Hacker News new | ask | show | jobs
by EGreg 2561 days ago
Assuming a uniform distribution, the probability is 1/365 for any person#. Those probabilities add up linearly if the people are guaranteed to have different birthdays (union/OR). Otherwise the probability of NOT having someone with the same birthday goes down exponentially as a an exponential power of the fraction 364/365 (intersection of complement/AND NOT)

It’s exactly what you would expect from classical combinatorics with cards with or without replacement. Your term “confident” is vague.

I produced a series called Thinking Mathematically on youtube that makes all of this and other related topics clear for anyone... I recommend checking it out!
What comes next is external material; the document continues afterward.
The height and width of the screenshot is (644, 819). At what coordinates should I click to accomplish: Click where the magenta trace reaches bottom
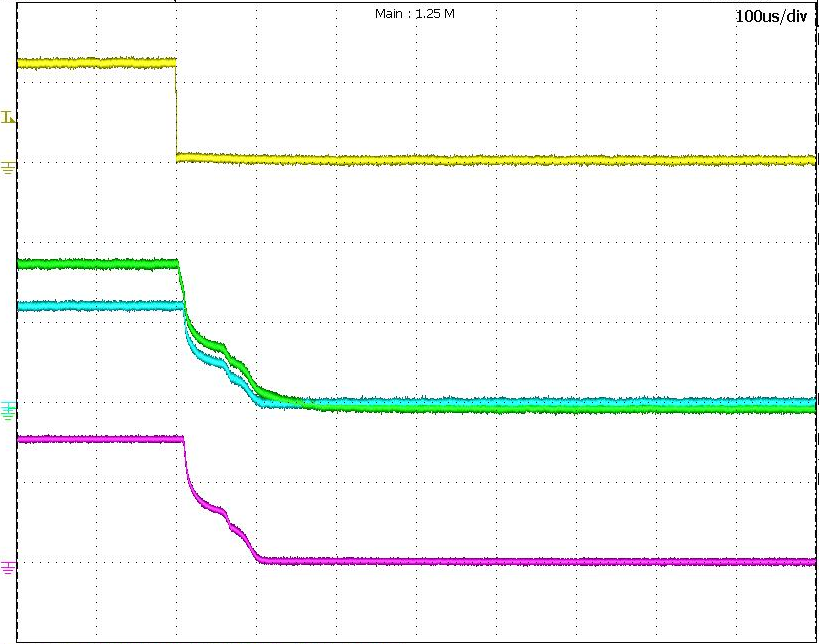pos(263,560)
https://m.youtube.com/channel/UCuge8p-oYsKSU0rDMy7jJlA

And here are the notes for it

http://magarshak.com/math/numbers.pdf

http://magarshak.com/math/sets.pdf

http://magarshak.com/math/logic.pdf

# if we exclude all people born leap years

1 comments

> Assuming a uniform distribution, the probability is 1/365 for any person#. Those probabilities add up linearly if the people are guaranteed to have different birthdays (union/OR). Otherwise the probability of NOT having someone with the same birthday goes down exponentially as a an exponential power of the fraction 364/365 (intersection of complement/AND NOT)

Why would we assume a uniform distribution of birthdays? For example, birthdays occurring on the 31st of a month are probably less likely to occur on average given that every month does not have 31 days. This is just one example and doesn't even go into seasonality of conception cycles.

To simplify. Mathematical models don’t perfectly capture all the details usually.